The competition for funding will be launched this summer. The government will invite proposals from public and private organisations and hydrogen operators and will provide match funding for successful bidders. Fuel providers will be able to bid for funding in partnership with vehicle manufacturers to create hydrogen infrastructure, including refuelling stations.
UK Transport Minister John Hayes said: ′The transition to zero emission road transport is both inevitable and desirable as it will improve air quality in many of our towns and cities. Hydrogen fuel cell electric vehicles can play a vital role alongside battery electric vehicles to help us cut harmful emissions.

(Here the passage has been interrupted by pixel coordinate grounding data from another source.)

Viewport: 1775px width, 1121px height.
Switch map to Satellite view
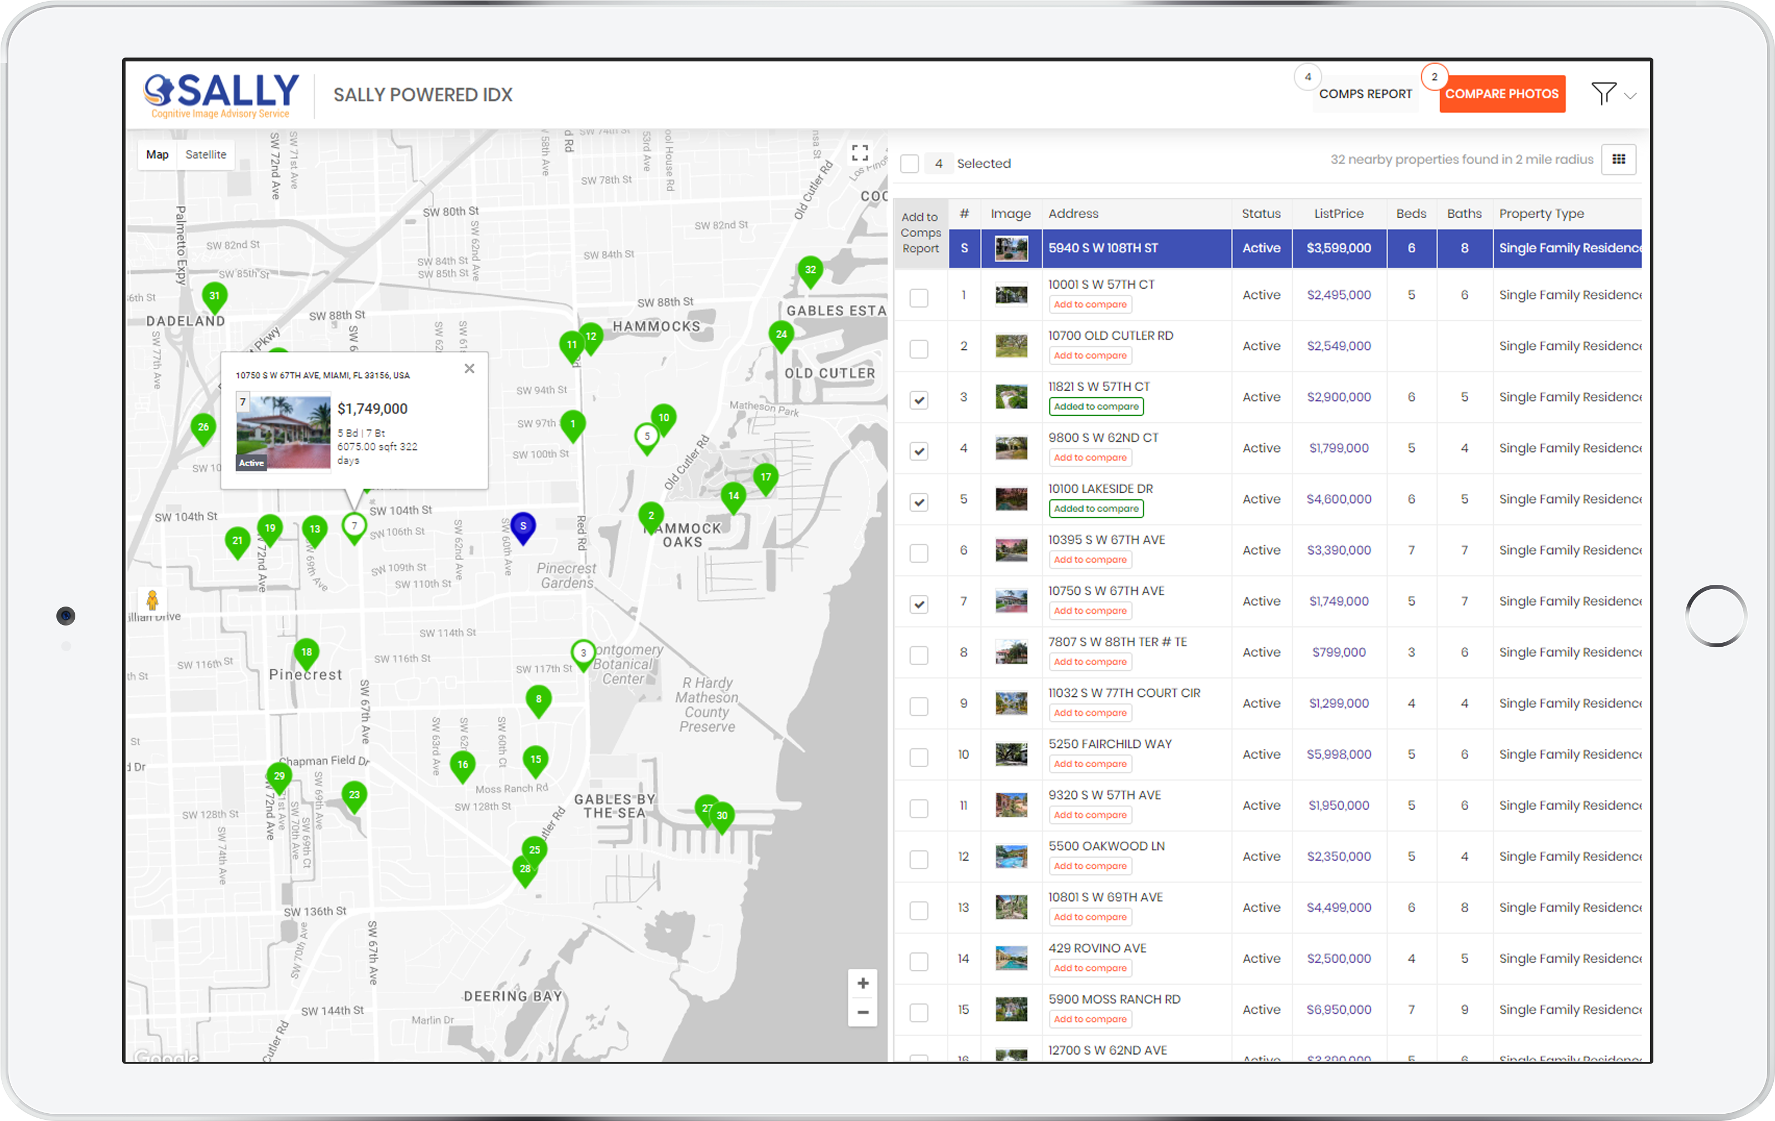(206, 155)
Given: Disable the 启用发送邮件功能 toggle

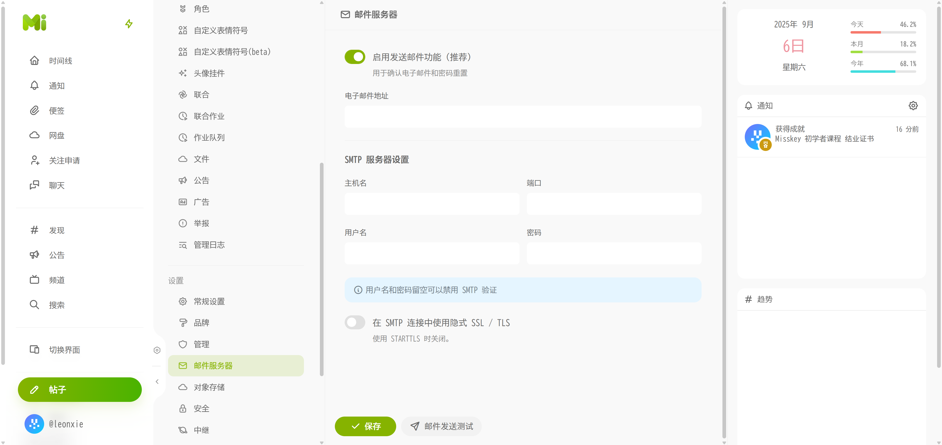Looking at the screenshot, I should click(355, 57).
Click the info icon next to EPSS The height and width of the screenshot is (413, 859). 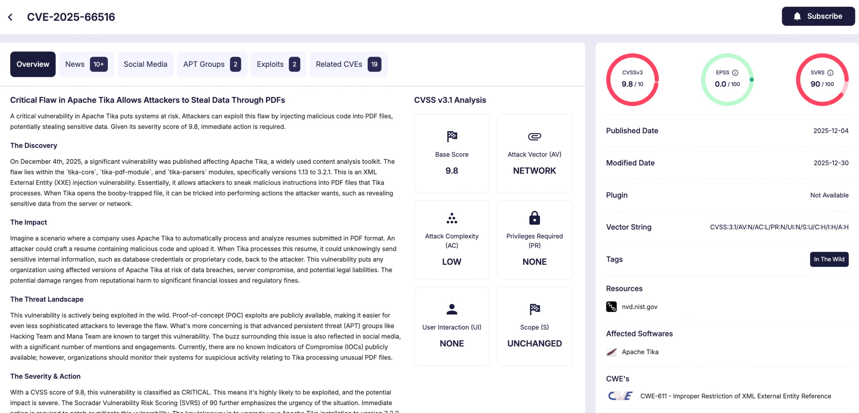[736, 72]
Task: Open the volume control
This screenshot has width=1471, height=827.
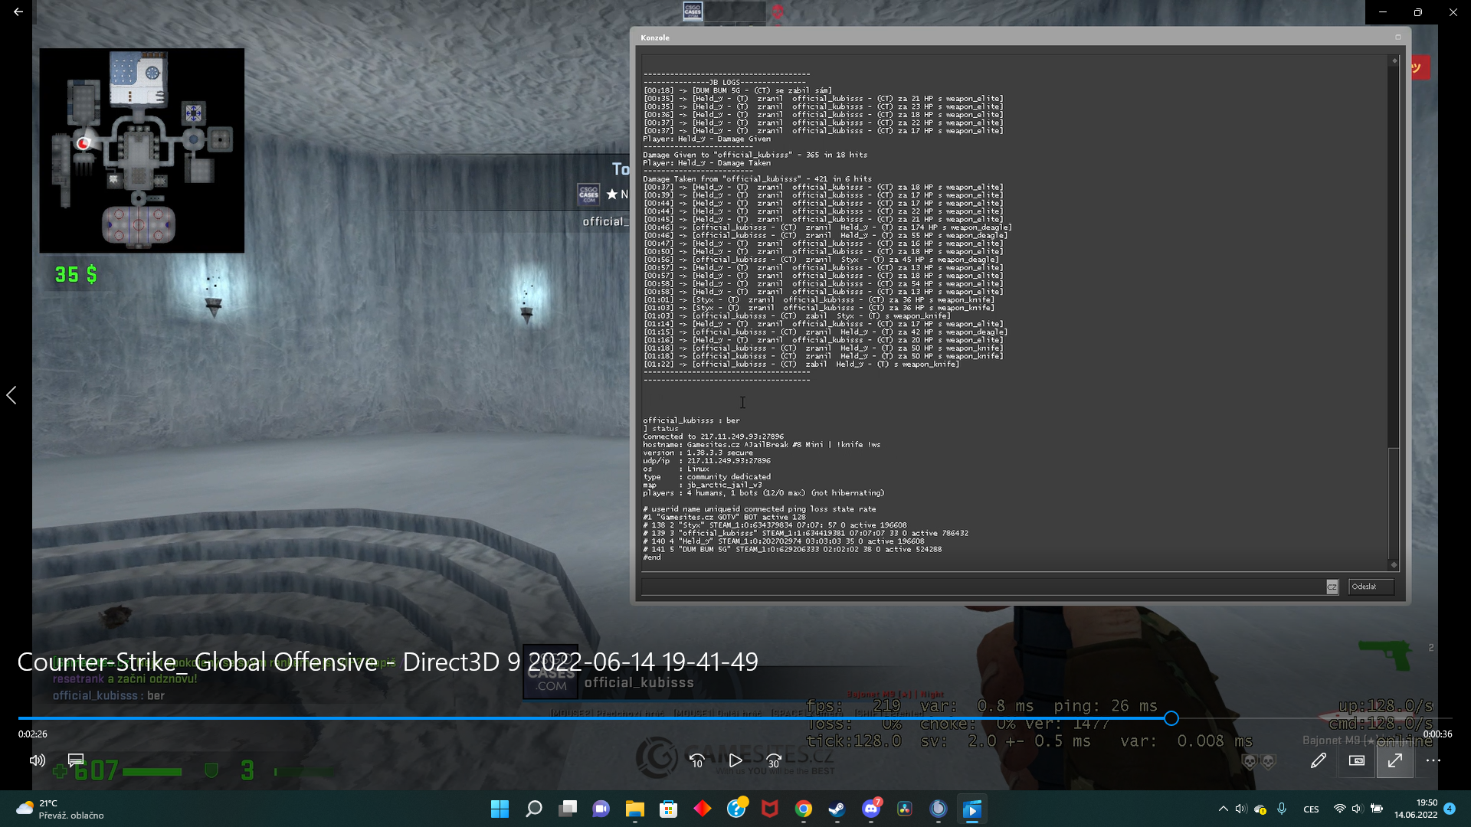Action: click(37, 760)
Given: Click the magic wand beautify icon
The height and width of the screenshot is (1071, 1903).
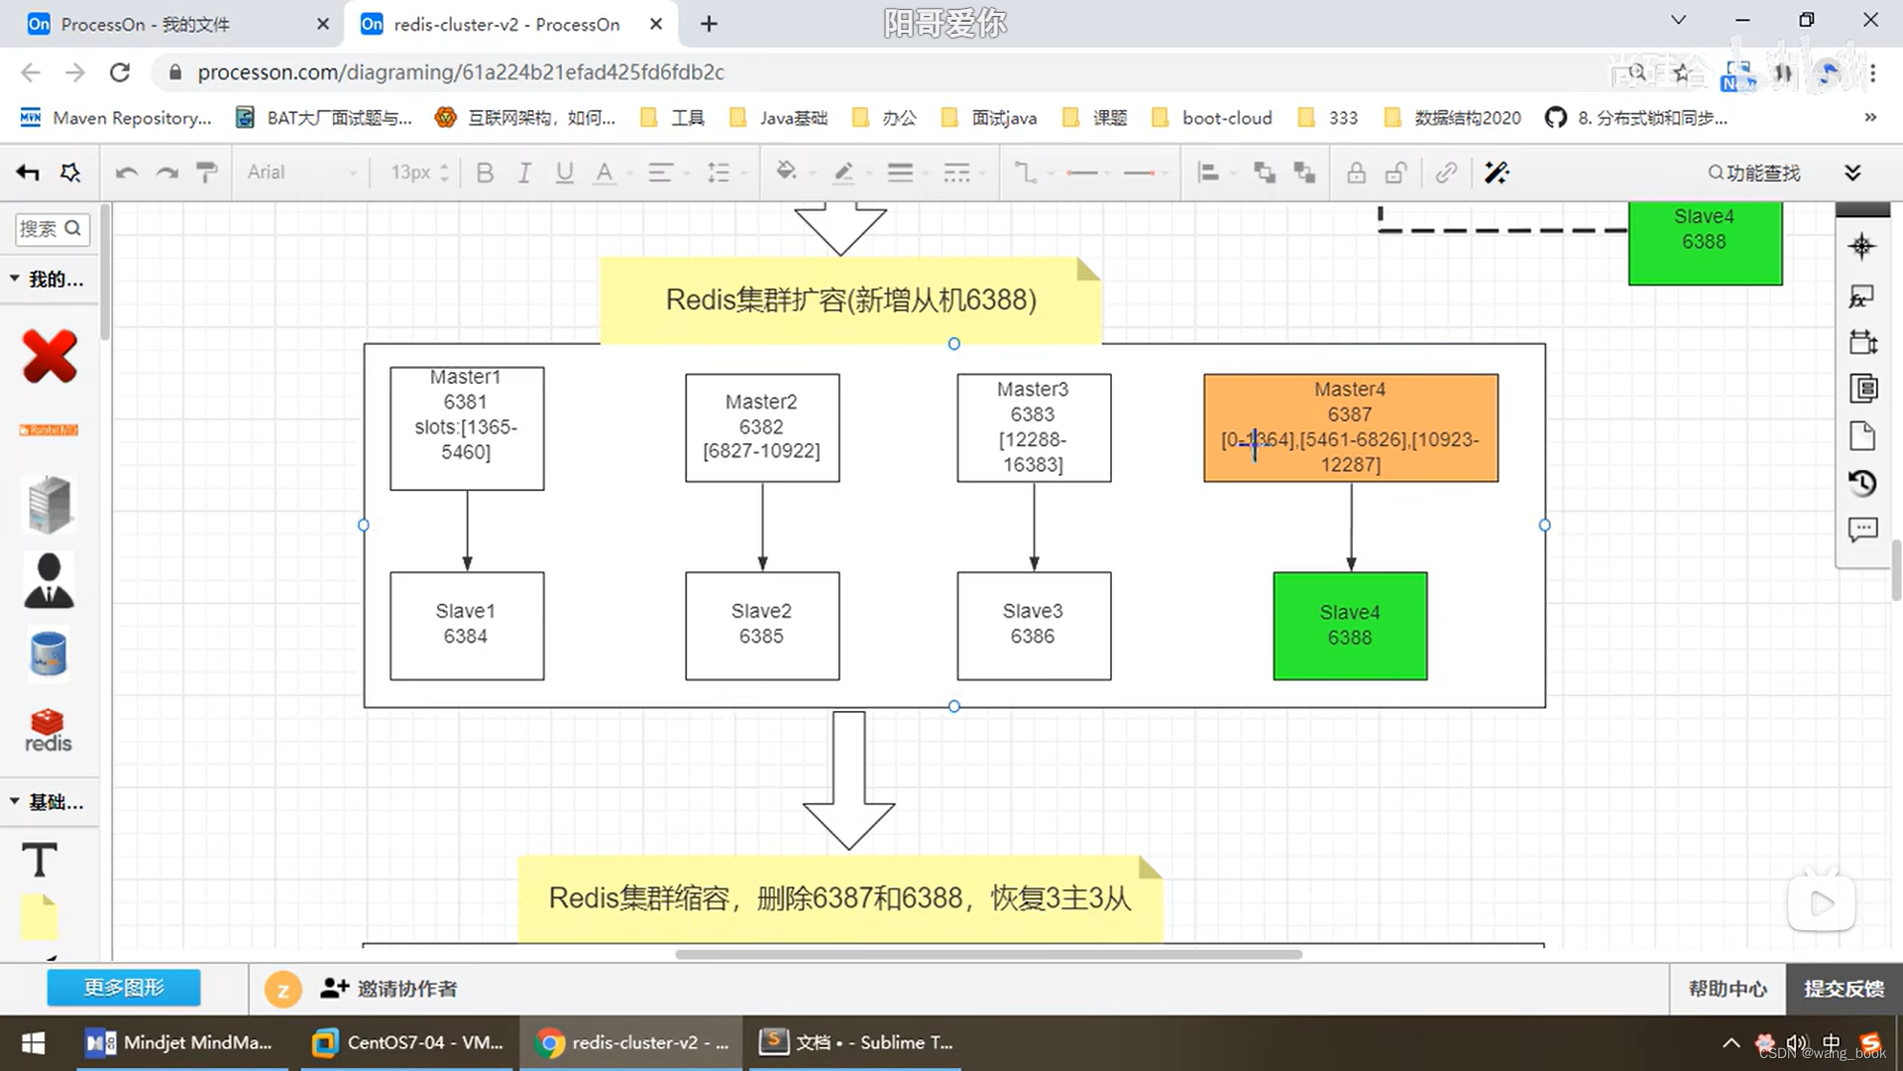Looking at the screenshot, I should point(1496,173).
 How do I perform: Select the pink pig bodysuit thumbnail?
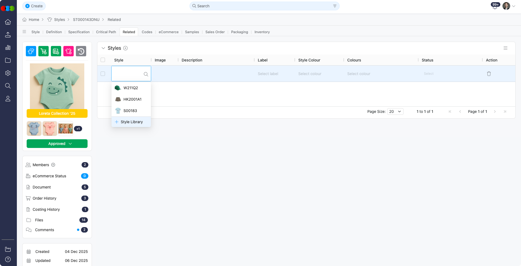[x=50, y=128]
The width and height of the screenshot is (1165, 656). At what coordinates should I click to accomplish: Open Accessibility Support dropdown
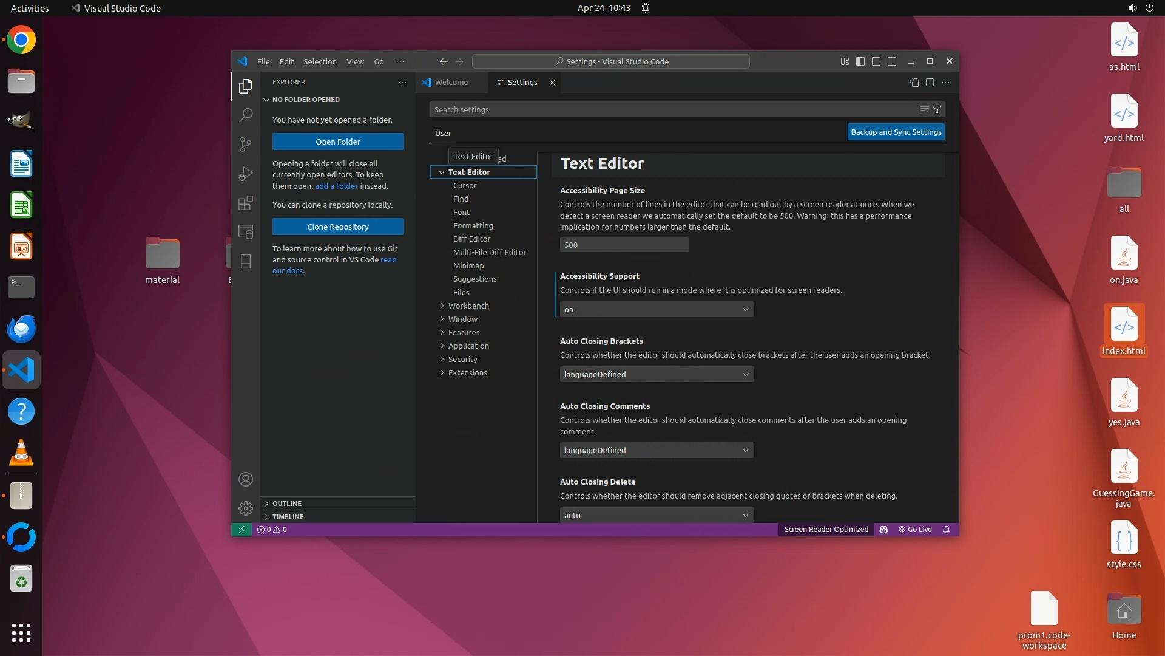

′We know availability of hydrogen refuelling infrastructure can be a potential obstacle to the take up of hydrogen fuel cell electric vehicles. That’s why we’re providing support to give interested parties the confidence to continue to invest in this new emerging technology.’
Hydrogen cars have a range of around 300 miles per tank, in line with conventional vehicles. They can be refuelled at pumps like conventional petrol or diesel cars, which alleviates the range and recharging time anxieties associated with electric vehicles (EVs).
With Toyota being a leading hydrogen proponent, its UK president and managing director Paul Van der Burgh said: ′We chose the UK as one of the first international markets for our Mirai hydrogen fuel cell car and are pleased that the government is investing in this programme to encourage the further development of refuelling infrastructure and the wider uptake of fuel cell vehicles.’
The UK is currently undergoing several low emission transport policy initiatives. As part of its plan to be a major base for the development of new energy technologies, the government has doubled support for energy innovation, including investing £600 million to support accelerating the transition to low emission vehicles. This includes £390 million (€449 million) announced in 2016’s Autumn Statement for ultra low vehicles (£270 million (€311 million)) and driverless cars.
The Office for Low Emission Vehicles is already delivering EV grants and research and development funding competitions, as well as investigating the impacts and opportunities of the shift to EVs. It is also responsible for schemes to continue the further roll-out of public EV charging points. In addition to these, it is also exploring the potential opportunities of hydrogen fuel technologies across a wide range of applications including heating, energy storage and transportation.